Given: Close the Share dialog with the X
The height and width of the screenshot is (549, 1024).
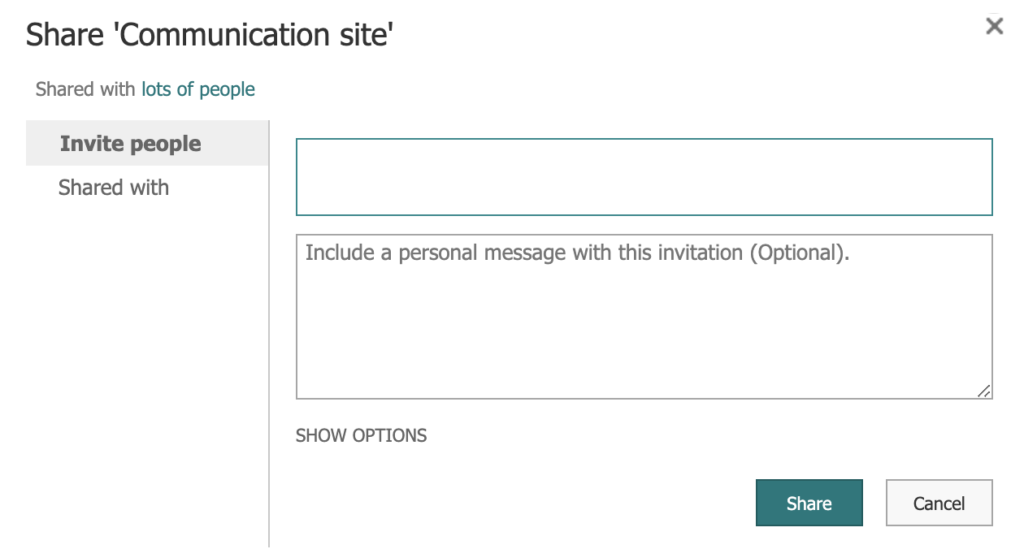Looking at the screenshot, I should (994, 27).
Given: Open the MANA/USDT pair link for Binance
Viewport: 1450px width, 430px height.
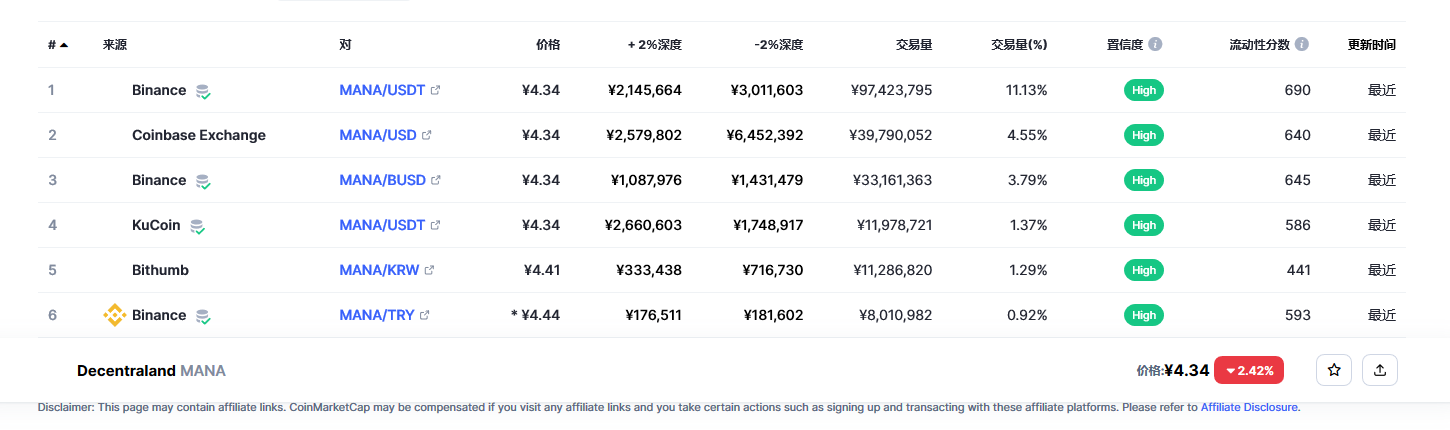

-------------------------

■ **Prompt**
What is the number of lines in the data that contain "Given"? Write that number and nothing else.

■ **Task answer**
2